Good morning

The headlines:

  1. Greek Poll shows Syriza gaining support. Link: Is that exit coming in July? They have 30% support. On the other hand, Pasok and New Democracy have also shown some polled improvement. The other result of the polls is that the majority of Greeks want to stay in the euro. The sum conclusion seems to be that it’s important both to have one’s baklava and to eat it. With a medium Greek coffee on the side and a glass of water*.
  2. SEC staff end Lehman probe without recommending action. Link: Does the SEC really do anything? They were looking for fraud, trying to decide if Lehman had misrepresented its financial health just before its collapse way back, like, three financial crises ago (2008). The internal agency memo that Bloomberg got its hands on reads something like “we’re finished, and we’re not going to do anything”. One conclusion might be that they got lost in the math, and realised that any misrepresentation would have been impossible because no one would have understood anyway. The other conclusion is that the SEC isn’t really good at its job. The bankrupcty examiner found “accounting gimmicks”. So the SEC conducted interviews and trawled emails. The point is – if you suspect an accounting gimmick, you ask the bankrupcty guy what he found, you then go look at a trial balance, look at some journal entries, and then decide whether the treatment was deliberately misleading prima facie. Surely? I know I know – “due process” and “admissable evidence”. It’s the trouble with trial by jury – how the hell is an American public jury** meant to understand what an accounting gimmick is and how it affected everyone?
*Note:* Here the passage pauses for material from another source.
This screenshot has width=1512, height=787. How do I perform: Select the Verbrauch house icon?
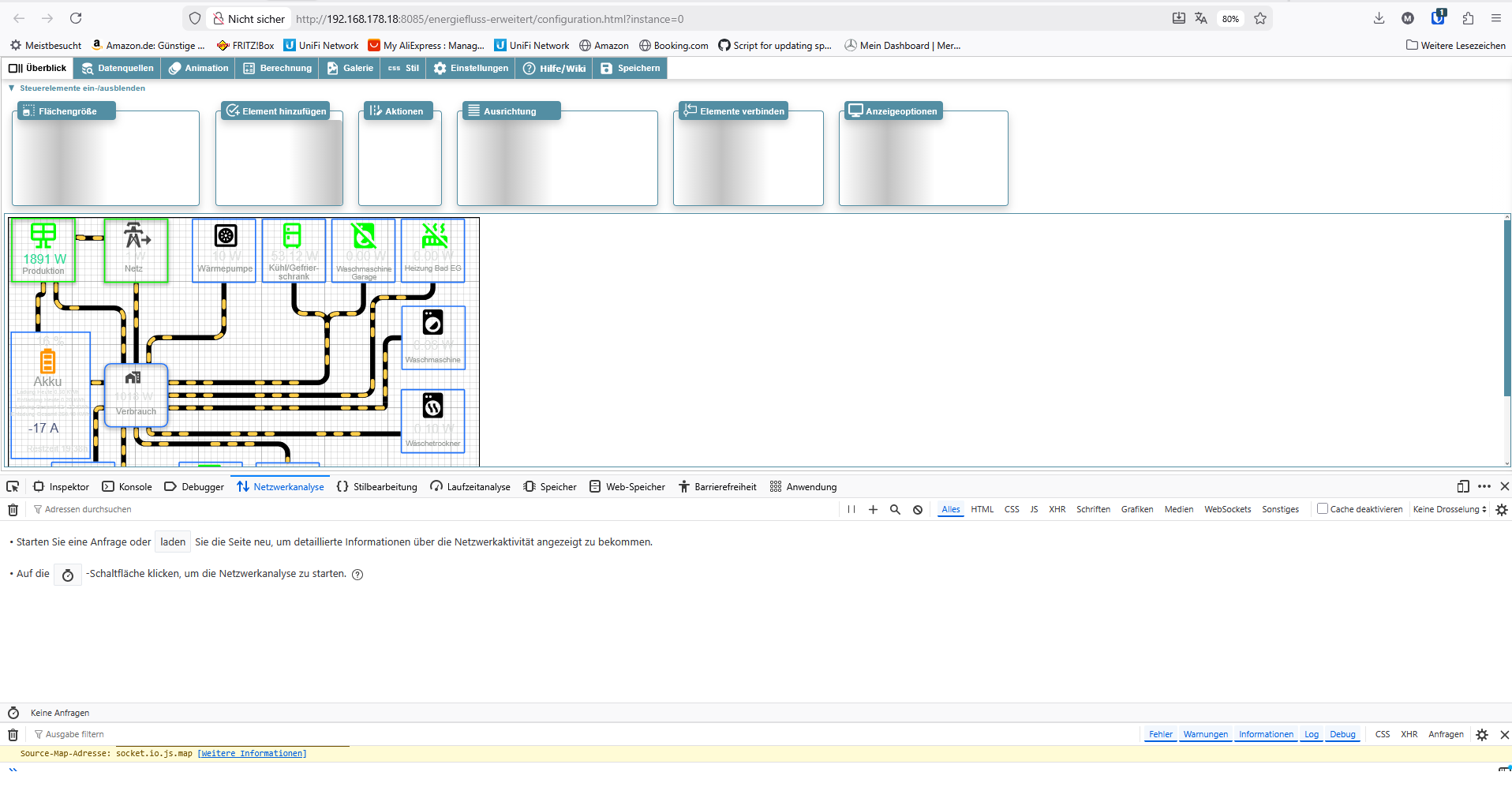133,378
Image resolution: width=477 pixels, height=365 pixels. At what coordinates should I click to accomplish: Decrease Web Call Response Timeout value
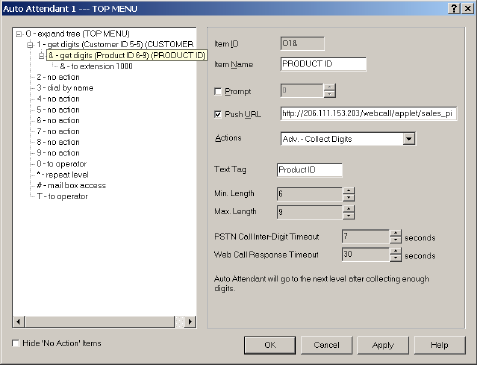pyautogui.click(x=395, y=258)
Obvious flaw. Found it.
  3. The Investment Banks made almost $100 million on stabilising the Facebook stock. Link: Naturally – the banks always win. On the way in and on the way out.
  4. UBS sued over CDO losses. Link: Bandwagons travel real slow – jump on whenever. The losses amount to $331 million, which sounds like nothing in the grand scheme of investment banking***. Apparently, UBS made misrepresentations about the CDO risk. Question: are these the subprime CDOs? Must be, because the complaint suggests that UBS knew that the CDO hay day was about to lose its sunshine – so they got “aggressive” about selling them. CDOs haven’t really been a hot investment spot since the Subprime story – so what took these investors so long?
  5. Ariba investor sues over SAP purchase. Link: And sometimes, you have to just be the bandwagon. The investor thinks Ariba was undervalued at $4.3 billion. The gentleman’s name is Herbert Silverberg, and he owns about 2000 shares. By my calculations, if SAP is offering $45 a share (which they are), he has about $90,000 at stake. How much could he possibly gain? Another few thousand? And how much will his legal costs be? He can’t possibly be right – purely on the basis that he’s quite obviously lost his mind. In any case, by my further calculations, he owns about 0.00002% of this company. This, folks, is the technical definition of an “immaterial rounding error”.
  6. SA’s Central Bank leaves rate unchanged. Link: 5.5% it is. The low rate, unchanged for a record 18 months, is intended to stimulate recovery. Inflation is sitting at 6.1%, 10 basis points above the upper end of the inflation target range.

That’s all for now.

Have a good day.

*In all honesty – the solution to “having one’s cake and eating it” seems to be a choice of eating disorders: not eating the cake at all is an anorexic that refrains; eating the cake and then having it is an anorexic that binges and purges. The Greeconomy analogy seems somehow appropriate.

**Which may or may not include a “freelance beauty consultant” like the Gupta trial jury.

***If JPM’s $2 billion losses were “egregious”, I’d say that losses of about a tenth of that are, at worst, “lamentable”, but probably closer to “perfunctory”.